Is Tam Baillie the right man to be Scotland’s Children’s Commissioner?

From the Daily Telegraph Jan 4 2011 - by Jackie Kemp

Despite budget cuts of almost £1 billion next year, Holyrood is about to pick a Children's Commissioner, and give them a multi-million-pound budget, for six years. Tam Baillie, the incumbent, is the clear front-runner, but Jackie Kemp asks whether he is the right man for the £70,000-a-year post and if MSPs are bothering to find out.

SIGN on the pub opposite the Scottish Parliament boasts that it is a place “where everyone knows your name”.
In a small country, this cosiness can sometimes extend to the establishment across the road – perhaps to an inappropriate degree.

At a pre-Christmas meeting of Holyrood’s education committee, there was a very friendly atmosphere indeed – so much so that Christina McKelvie, the Nationalist MSP for Central Scotland, greeted Tam Baillie, the Commissioner for Children and Young People in Scotland (CCYP), with a kiss before sitting down to scrutinise his strategic plan for the next five years.Mr Baillie was appointed to the post in April 2009 by a panel which included several of the MSPs who currently sit on the education committee.
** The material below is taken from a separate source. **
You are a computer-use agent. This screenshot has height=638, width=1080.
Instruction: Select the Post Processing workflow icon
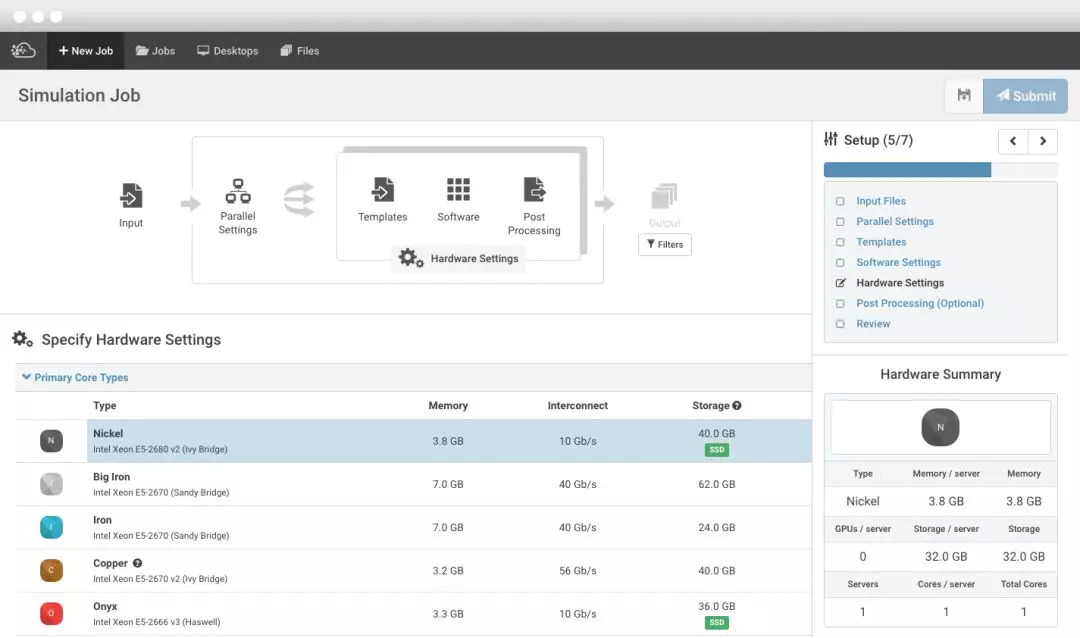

The job was advertised as a temporary two-year post with a possible third year.

However, Holyrood later decided to make it an eightyear post. The parliament’s Corporate Body will decide this month whether or not to offer Mr Baillie six more years.
The meeting to look at Mr Baillie’s five-year plan seemed more like a nice chat than scrutiny. The former director of policy for Barnardo’s Scotland was invited to list his achievements and talked about “a RIGHT blether”, the consultation through which he has asked Scots children to set the CCYP’s priorities.

Mr Baillie spent six months on “Tam’s Tour” of hundreds of schools, urging upwards of 50,000 children to take part in this “important” ballot.
On the voting slip, children were asked to choose between various rights. For instance, they could select either: “I think TAM should help us all have a loving, caring home” or “I think TAM should help us be safe and secure in our homes”.

It is a little like adults being asked to choose between the rights to vote and free speech – most would be reluctant to sacrifice either.
It is the major piece of work undertaken by the CCYP’s 14-member, £1.4 million-a-year office since he took over in May 2009. The education committee did not, however, ask Mr Baillie to justify this costly exercise.

Instead, he told the panel how on a recent visit to a school, he noticed children in the playground nudging each other and saying “that’s Tam Baillie” – illustrating, he said, the high profile he was giving the commissioner’s role.

His profile is also raised by the cartoons of himself, below, which adorn both the windows of his office and the literature it produces. Six images of Mr Baillie appear in his 20-page annual report and his name appears in every question on the “a RIGHT blether” paper.

For Mr Baillie, it seems, awareness of children’s rights is closely allied to awareness of Tam Baillie.
The single challenging question he was asked by the education committee came from Elizabeth Smith, the Conservative MSP for Mid Scotland and Fife, who wanted to know how Mr Baillie could submit a draft strategic five-year plan before the results of the consultation were even in.

He answered that enough flexibility had been built in to take account of whatever the children decided.
Later, Ms Smith said she was “not impressed” with the answer and was concerned that the CCYP had become “the Tam Baillie show”.

Mr Baillie took over an impressive team which, under his predecessor Kathleen Marshall, had produced a series of well written reports.
One of these attempted to restore the freedom of children in care, who were being forbidden to play outside without adults standing over them.

These reports did not draw, in the main, on the experience of Scotland’s majority of fortunate children who live in relative comfort with loving families, but on the issues facing children in difficult situations. Their guidance on moving and handling disabled children, for instance, came out of a conversation with one disabled girl.

Most notably, Ms Marshall’s team was among the first in Britain to defend the rights of the children of asylum seekers, a challenge which was seen as embarrassing the Scottish Executive at the time and which led to calls for Ms Marshall’s resignation.

Her team is no longer intact and the office does not appear a happy one. Since Mr Baillie’s arrival, about half the staff have left. His chief policy officer works out of a different office and in his submission to the education committee, Mr Baillie said he felt he no longer needed a chief officer.

Holyrood’s Corporate Body will hear from Mr Baillie – but from no one else in the field – when deciding whether or not he gets six more years in post. The snug at the bar across the road would be the right place for another friendly chat – it is to be hoped that MSPs will offer the more challenging scrutiny appropriate for a parliamentary committee considering the rights and freedoms of Scotland’s children.